What is asked:
1 – Answer these questions from the court opinion, one line each:
(a) Which county's circuit court entered the judgment that was appealed?
(b) About how long after buying their house did Kendall and Carla Thistle find problems with the septic system?
(c) Whose motion did the trial court grant, and for what?
2 – Write out the court opinion word for word, starting at "ALAN SCHMITZ and" and ending at "Defendants.".

Passage to read:
################

COURT OF APPEALS DECISION DATED AND RELEASED October 25, 1995 |
NOTICE |
A party may file with the
Supreme Court a petition to review an adverse decision by the Court of
Appeals. See § 808.10 and
Rule 809.62, Stats. |
This opinion is subject to
further editing. If published, the
official version will appear in the bound volume of the Official Reports. |
No. 94-2684
STATE
OF WISCONSIN IN COURT OF
APPEALS
DISTRICT II
KENDALL JOHN THISTLE
and CARLA G. THISTLE,
Plaintiffs-Appellants,
v.
ALAN SCHMITZ and
CINDY SCHMITZ,
Defendants-Respondents,
R.W. REALTY, INC.,
a Wisconsin corporation,
ROBERT L. WORTH,
HENRY EGERER, JR.,
SYLVIA ANSAY and
DICK ANSAY REALTY, INC.,
Defendants.
APPEAL from a judgment
of the circuit court for Ozaukee County: WALTER J. SWIETLIK, Judge. Affirmed.
Before Anderson, P.J.,
Brown and Nettesheim, JJ.
BROWN, J. About
four years after Kendall and Carla Thistle purchased their house, they
discovered significant problems with the septic system. They sought damages from the sellers Alan
and Cindy Schmitz and two realty companies who are not parties to this
appeal. The Thistles argued claims of
negligent and strict responsibility for misrepresentation in a bench
trial. After several days of testimony,
however, the trial court concluded that they had failed to meet their burden on
either claim and granted the Schmitzes' motion for a directed verdict. We affirm.

################

Dataset section:

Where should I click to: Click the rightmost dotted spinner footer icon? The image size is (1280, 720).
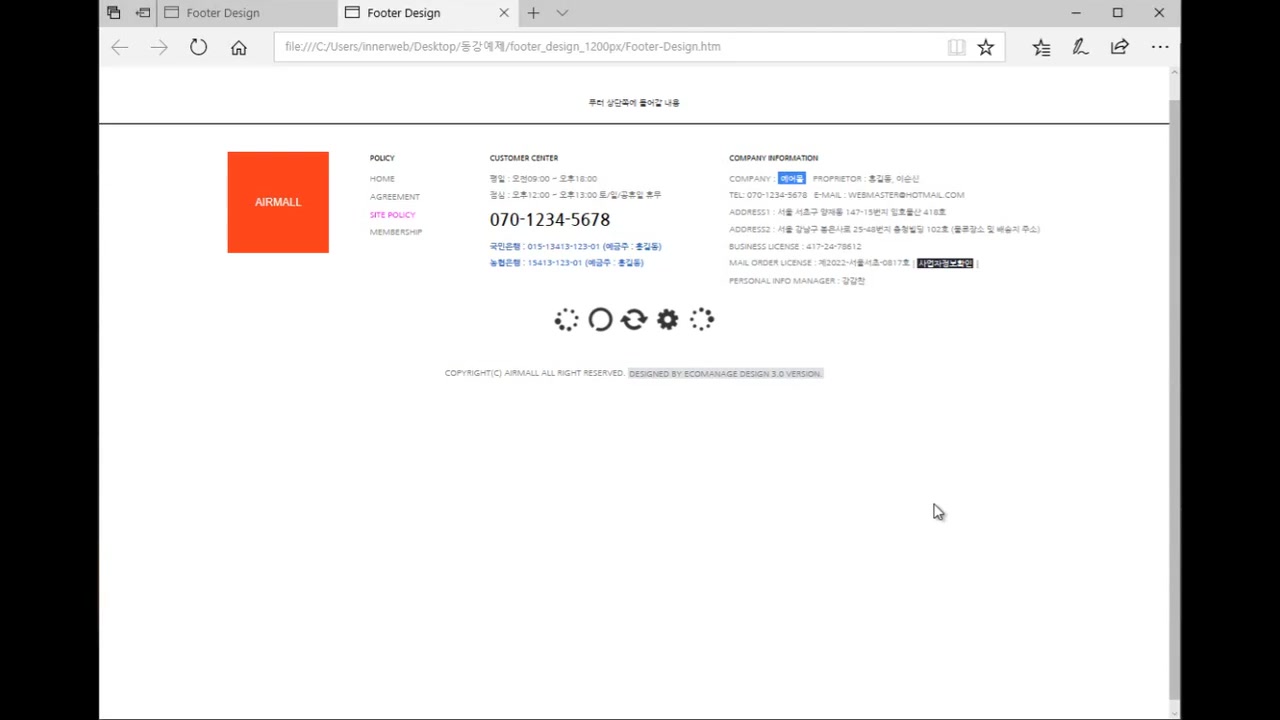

################

Results in order:
1 –
(a) Ozaukee County
(b) About four years
(c) The Schmitzes' motion, for a directed verdict

2 –
ALAN SCHMITZ and
CINDY SCHMITZ,
Defendants-Respondents,
R.W. REALTY, INC.,
a Wisconsin corporation,
ROBERT L. WORTH,
HENRY EGERER, JR.,
SYLVIA ANSAY and
DICK ANSAY REALTY, INC.,
Defendants.